Будет, — сердце, не воюй,
И не возмущайтесь, нервы! —
Будет первый бал и первый
Поцелуй.

Будет «он». (Ему сейчас
Года три или четыре.)
• Аля! Это будет в мире
В первый раз.

«Аля:
— Марина, неужели ты все эти стихи написала? Мне даже не верится — так прекрасно!»
«— Марина! Я хотела бы написать книгу про всё. Только я бы не хотела ее продавать, я бы хотела, чтобы она у нас осталась, чтобы ее могли читать только родные: душевно-родные и другие»...
«— Марина! Я бы хотела построить дом для поэтов — чтобы камины пылали, кофе кипел, а они бы ничего не делали, — только писали стихи.»
«— Марина! А у тебя иногда дикие глаза: в них степи, ночь...»
“— Марина! Вы ведь тоже не простой человек.»
• Ты думаешь?
— Неужели Вы этого до сих пор не знали? Как же Вы можете быть простым человеком, когда у Вас — такая дочь?»

Аля, слушая «Пару гнедых» <очень популярный в то время переведенный и переработанный поэтом  А.Н.Апухтиным  французский романс, музыка С.И.Донаурова - ВД> «— Марина!Стыдно генералу засыпать на груди у молодой блудницы. Лучше бы сражаться в бою.»

*   *   *
Эта глава, вообще-то говоря, должна была бы называться «Безмерность Али», объемом в несколько томов, — а как еще представить читающей публике прозу, стихи, рисунки и гравюры этого чудесного создания, которое в шесть лет уже вела дневник, - и задание непреклонной Марины было: две страницы записей КАЖДЫЙ ДЕНЬ. Без каких бы то ни было поблажек.

Читая дочкины записи, Марина объясняла ей ошибки и выправляла  их. Так что грамотность дневниковых заметок Али вполне удовлетворительна.

К большому сожалению, Аля, как читатель увидит далее, считала работу по дому обременительной, просто отказывалась ее выполнять. Хотя в чужих, приятельских домах охотно занималась тем же «ненавистным» наведением чистоты и порядка...

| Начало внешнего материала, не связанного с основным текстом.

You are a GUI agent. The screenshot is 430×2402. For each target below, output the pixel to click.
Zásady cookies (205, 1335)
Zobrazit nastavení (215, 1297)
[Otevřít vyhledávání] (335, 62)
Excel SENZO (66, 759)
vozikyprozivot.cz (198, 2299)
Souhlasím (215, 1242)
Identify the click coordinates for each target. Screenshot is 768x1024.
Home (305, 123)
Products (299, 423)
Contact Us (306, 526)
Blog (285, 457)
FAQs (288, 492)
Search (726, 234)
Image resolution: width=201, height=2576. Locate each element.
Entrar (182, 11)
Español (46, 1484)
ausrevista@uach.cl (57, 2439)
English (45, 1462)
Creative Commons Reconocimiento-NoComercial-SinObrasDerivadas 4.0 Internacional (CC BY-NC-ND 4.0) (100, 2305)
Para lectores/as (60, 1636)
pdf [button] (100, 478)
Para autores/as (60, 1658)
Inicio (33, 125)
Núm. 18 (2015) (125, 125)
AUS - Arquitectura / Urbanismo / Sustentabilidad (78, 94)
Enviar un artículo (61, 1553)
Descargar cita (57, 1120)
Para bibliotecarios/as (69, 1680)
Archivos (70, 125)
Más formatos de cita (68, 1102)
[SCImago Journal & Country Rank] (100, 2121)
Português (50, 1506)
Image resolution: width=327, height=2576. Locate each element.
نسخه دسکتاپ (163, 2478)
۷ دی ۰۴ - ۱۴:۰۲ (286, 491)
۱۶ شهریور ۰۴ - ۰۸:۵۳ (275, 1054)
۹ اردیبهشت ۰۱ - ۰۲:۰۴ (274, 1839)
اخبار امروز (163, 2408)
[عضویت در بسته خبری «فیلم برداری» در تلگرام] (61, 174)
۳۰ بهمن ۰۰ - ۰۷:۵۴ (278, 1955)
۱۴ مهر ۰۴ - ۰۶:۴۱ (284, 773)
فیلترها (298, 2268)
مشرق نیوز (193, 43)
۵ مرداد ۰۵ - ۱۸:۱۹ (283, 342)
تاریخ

Марина использовала дневниковые записи Али, включала их в свою замечательную прозу «Герой труда» и «Повесть о Сонечке», - причем без малейших изменений!

*   *   *

[Марина] «О, как бы я воспитала Алю в ХVIII веке! Какие туфли с пряжками. Какая фамильная библия с застежками! И какой танцмейстер!»
 
[Феодосия, сочельник 1913, вторник, запись Марины] «Когда я на втором выступлении сказала перед стихами Але — «Посвящается моей дочери» — вся зала ахнула, а кто-то восторженно крикнул: «Браво!». Мне на вид не больше 17-ти лет.»

Аля: [июнь 1918] «У меня тоже есть книга. — Толстого Льва: как лев от любви задохся.»

[Москва, 31 русского декабря 1920 года, Е.Л.Ланну. Але восемь лет! ] Милый Евгений Львович, Сегодня канун Нового Года. Думаю, что  Вы будете  встречать его один. Новый Год – ведь это тоже смерть – Старого. У нас елка, большая, тощая – трущобница. Останки прежних украшений. Наверху большая папина белая звезда. Я лежалавпостеле (нарочно пишу на конце е, - от народного «постеля») – малярия, и я чувствовала себя девочкой из старинной детской книжки: елка – болезнь –молодая мать. После Вашего отъезда мы живем хорошей жизнью: мама пишет, я пишу. Пишем стихи и письма Асе. <...> Сейчас утро. Печка топится. Марина пишет Асе письмо. Изредка оборачивается, вижу ее баранью веселую голову в таком же курчавом дыму папиросы. От времени до времени отрывается от писанья и отгрызает кусок хлеба.»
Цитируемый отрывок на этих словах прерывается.